I know how to use blood to bind spirits but that is dangerous... considering the spirit might become bound to you instead of the object it is going to be bound too. 

As of using energy though I'd like to know if anyone has any knowledge of this.

The only other thing that I have seen used to ... keep a certain ghost trapped in an area was through vesta powder. It is a hoodoo concoction that when thrown in fire it explodes. Consequentially it also cleanses a certain area. However it is to be used specifically outside. If it isn't used outside it ends up going and ''solidifies'' into a kind of ward in the walls (that is, the energy of the area). So the spirits within my friend's house were trapped in the house because his brother did this and didn't know what he was doing.

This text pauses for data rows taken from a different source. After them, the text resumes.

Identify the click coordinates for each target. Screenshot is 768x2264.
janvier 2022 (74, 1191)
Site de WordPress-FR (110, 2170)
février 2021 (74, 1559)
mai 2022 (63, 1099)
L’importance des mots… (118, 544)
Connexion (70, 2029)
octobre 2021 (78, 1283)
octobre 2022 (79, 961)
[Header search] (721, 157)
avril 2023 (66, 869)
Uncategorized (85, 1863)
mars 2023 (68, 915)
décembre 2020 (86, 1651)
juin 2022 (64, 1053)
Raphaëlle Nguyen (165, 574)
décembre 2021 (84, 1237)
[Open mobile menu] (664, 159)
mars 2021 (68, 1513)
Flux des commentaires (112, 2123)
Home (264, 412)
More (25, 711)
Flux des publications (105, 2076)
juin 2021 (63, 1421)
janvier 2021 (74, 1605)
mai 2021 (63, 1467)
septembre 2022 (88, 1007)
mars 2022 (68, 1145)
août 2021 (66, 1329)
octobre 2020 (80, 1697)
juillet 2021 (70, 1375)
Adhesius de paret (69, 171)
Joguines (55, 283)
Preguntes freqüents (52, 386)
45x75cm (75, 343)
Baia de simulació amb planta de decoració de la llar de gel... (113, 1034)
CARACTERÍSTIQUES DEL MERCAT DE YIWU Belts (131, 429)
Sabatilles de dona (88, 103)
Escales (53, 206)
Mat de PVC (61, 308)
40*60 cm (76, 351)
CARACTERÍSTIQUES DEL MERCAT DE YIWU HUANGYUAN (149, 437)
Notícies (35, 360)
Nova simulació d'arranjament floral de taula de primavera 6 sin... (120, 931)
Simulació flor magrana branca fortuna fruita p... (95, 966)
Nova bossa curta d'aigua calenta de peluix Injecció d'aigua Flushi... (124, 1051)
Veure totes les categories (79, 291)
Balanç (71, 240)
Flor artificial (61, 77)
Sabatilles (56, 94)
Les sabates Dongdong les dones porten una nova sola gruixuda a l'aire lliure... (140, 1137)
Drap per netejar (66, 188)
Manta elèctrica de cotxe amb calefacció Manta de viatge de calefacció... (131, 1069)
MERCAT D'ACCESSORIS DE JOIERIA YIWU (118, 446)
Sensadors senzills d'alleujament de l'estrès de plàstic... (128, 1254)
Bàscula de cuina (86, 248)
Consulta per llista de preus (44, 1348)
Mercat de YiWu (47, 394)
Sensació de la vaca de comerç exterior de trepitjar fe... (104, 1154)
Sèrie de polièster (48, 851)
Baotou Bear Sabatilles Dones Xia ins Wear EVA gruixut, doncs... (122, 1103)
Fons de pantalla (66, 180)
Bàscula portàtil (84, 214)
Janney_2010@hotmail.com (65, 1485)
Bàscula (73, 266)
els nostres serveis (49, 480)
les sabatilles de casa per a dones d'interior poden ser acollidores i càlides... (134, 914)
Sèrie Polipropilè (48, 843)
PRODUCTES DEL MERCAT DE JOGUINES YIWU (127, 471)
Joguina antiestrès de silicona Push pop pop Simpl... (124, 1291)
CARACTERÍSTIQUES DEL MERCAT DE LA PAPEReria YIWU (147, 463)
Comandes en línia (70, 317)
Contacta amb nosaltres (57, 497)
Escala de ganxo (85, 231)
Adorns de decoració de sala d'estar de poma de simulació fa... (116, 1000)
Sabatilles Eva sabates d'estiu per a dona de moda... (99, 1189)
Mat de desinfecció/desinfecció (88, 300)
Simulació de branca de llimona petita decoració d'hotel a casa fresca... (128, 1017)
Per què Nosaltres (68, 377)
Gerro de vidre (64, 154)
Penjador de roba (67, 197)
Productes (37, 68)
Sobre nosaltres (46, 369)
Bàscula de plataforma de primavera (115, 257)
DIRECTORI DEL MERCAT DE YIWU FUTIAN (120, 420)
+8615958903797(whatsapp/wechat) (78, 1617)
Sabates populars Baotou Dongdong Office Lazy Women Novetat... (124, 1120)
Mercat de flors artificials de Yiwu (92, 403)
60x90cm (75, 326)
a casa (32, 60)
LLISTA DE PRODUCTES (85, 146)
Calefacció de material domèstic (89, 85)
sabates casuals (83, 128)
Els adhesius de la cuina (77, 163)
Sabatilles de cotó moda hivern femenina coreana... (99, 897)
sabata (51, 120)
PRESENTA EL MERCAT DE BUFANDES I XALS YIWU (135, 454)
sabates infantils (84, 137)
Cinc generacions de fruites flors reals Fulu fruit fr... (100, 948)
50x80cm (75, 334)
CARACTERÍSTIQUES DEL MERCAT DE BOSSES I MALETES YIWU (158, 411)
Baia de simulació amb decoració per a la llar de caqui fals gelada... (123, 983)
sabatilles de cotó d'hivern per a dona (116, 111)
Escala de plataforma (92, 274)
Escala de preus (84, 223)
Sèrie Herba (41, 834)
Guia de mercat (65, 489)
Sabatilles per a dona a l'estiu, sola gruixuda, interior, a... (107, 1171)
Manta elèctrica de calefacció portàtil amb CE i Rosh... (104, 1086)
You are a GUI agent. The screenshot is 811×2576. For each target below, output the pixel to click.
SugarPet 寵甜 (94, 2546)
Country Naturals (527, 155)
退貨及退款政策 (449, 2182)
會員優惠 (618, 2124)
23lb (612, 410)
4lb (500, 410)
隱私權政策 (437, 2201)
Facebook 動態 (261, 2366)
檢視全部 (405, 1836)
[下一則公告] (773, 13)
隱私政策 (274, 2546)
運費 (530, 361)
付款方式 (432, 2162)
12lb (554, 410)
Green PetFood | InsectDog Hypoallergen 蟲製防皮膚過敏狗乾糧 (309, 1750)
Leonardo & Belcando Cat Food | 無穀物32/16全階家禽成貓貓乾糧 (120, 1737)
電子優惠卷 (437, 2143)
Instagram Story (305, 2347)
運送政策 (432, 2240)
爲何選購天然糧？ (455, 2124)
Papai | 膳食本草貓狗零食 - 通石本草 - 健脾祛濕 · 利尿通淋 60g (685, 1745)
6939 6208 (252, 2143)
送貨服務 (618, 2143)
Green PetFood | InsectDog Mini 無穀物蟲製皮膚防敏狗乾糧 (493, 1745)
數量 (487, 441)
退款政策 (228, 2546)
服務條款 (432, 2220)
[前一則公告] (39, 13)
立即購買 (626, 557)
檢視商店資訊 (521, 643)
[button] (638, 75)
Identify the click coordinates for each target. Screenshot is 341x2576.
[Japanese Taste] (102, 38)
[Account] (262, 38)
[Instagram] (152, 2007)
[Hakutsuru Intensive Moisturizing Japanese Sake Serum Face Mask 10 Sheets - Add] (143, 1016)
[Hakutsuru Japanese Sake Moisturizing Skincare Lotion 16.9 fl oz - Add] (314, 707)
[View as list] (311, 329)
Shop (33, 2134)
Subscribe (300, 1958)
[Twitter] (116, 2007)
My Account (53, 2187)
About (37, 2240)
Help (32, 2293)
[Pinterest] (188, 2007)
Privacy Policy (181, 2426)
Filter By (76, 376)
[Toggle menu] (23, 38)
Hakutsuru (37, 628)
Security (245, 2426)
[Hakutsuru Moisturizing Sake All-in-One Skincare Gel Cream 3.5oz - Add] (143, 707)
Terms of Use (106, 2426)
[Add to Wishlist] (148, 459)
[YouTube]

We theorized though... that if a spirit is capable of shape-shifting or expanding/contracting... it should be possible to keep them in a jar. Granted, the spirit would be very pissed off when released but it would end up going and being a good vessel.

----------


## Veritas_Requiem

[QUOTE=devakxes;30151]Does anyone know how to actual perform this? Like... ''simple'' binding rituals to use on spirits? Can anyone send me resources on this?


As of using energy though I'd like to know if anyone has any knowledge of this.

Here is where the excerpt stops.